**Data section:**
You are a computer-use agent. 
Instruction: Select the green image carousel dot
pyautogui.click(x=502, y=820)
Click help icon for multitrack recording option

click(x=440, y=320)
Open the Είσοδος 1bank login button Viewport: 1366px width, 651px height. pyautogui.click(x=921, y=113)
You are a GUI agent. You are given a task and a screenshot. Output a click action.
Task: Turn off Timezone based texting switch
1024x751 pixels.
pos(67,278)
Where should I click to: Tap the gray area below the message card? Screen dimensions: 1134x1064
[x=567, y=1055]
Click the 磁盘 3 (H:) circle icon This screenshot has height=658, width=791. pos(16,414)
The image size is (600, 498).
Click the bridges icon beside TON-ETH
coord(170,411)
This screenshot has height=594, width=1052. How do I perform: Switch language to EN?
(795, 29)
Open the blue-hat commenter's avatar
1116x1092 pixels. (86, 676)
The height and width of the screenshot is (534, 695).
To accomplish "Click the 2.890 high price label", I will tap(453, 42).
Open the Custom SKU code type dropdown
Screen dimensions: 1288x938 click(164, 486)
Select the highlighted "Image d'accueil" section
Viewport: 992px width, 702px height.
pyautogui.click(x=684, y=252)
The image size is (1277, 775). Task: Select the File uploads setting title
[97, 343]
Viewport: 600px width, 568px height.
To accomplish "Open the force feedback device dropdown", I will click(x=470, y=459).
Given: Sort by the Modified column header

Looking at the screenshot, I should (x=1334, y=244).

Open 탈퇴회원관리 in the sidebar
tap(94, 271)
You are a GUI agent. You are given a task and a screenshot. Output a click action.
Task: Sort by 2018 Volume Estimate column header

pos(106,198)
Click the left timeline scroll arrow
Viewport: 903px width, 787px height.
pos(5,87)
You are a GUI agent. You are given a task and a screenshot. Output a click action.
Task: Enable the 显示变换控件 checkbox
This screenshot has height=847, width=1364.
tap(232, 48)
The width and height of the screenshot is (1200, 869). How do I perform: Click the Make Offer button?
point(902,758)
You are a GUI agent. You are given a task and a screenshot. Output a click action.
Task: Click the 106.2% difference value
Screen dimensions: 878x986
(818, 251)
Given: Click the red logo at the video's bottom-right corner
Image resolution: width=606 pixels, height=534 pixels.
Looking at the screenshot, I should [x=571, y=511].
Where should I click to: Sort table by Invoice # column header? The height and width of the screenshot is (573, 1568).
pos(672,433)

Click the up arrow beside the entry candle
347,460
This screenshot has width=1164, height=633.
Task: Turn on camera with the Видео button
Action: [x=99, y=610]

**Exercise instructions:** Set down the whole listing once more, precisely as written.

**Finished exercise:**
You are a computer-use agent. 
Instruction: Select the green image carousel dot
pyautogui.click(x=502, y=820)
Click help icon for multitrack recording option

click(x=440, y=320)
Open the Είσοδος 1bank login button Viewport: 1366px width, 651px height. pyautogui.click(x=921, y=113)
You are a GUI agent. You are given a task and a screenshot. Output a click action.
Task: Turn off Timezone based texting switch
1024x751 pixels.
pos(67,278)
Where should I click to: Tap the gray area below the message card? Screen dimensions: 1134x1064
[x=567, y=1055]
Click the 磁盘 3 (H:) circle icon This screenshot has height=658, width=791. pos(16,414)
The image size is (600, 498).
Click the bridges icon beside TON-ETH
coord(170,411)
This screenshot has height=594, width=1052. How do I perform: Switch language to EN?
(795, 29)
Open the blue-hat commenter's avatar
1116x1092 pixels. (86, 676)
The height and width of the screenshot is (534, 695).
To accomplish "Click the 2.890 high price label", I will tap(453, 42).
Open the Custom SKU code type dropdown
Screen dimensions: 1288x938 click(164, 486)
Select the highlighted "Image d'accueil" section
Viewport: 992px width, 702px height.
pyautogui.click(x=684, y=252)
The image size is (1277, 775). Task: Select the File uploads setting title
[97, 343]
Viewport: 600px width, 568px height.
To accomplish "Open the force feedback device dropdown", I will click(x=470, y=459).
Given: Sort by the Modified column header

Looking at the screenshot, I should (x=1334, y=244).

Open 탈퇴회원관리 in the sidebar
tap(94, 271)
You are a GUI agent. You are given a task and a screenshot. Output a click action.
Task: Sort by 2018 Volume Estimate column header

pos(106,198)
Click the left timeline scroll arrow
Viewport: 903px width, 787px height.
pos(5,87)
You are a GUI agent. You are given a task and a screenshot. Output a click action.
Task: Enable the 显示变换控件 checkbox
This screenshot has height=847, width=1364.
tap(232, 48)
The width and height of the screenshot is (1200, 869). How do I perform: Click the Make Offer button?
point(902,758)
You are a GUI agent. You are given a task and a screenshot. Output a click action.
Task: Click the 106.2% difference value
Screen dimensions: 878x986
(818, 251)
Given: Click the red logo at the video's bottom-right corner
Image resolution: width=606 pixels, height=534 pixels.
Looking at the screenshot, I should [x=571, y=511].
Where should I click to: Sort table by Invoice # column header? The height and width of the screenshot is (573, 1568).
pos(672,433)

Click the up arrow beside the entry candle
347,460
This screenshot has width=1164, height=633.
Task: Turn on camera with the Видео button
Action: [x=99, y=610]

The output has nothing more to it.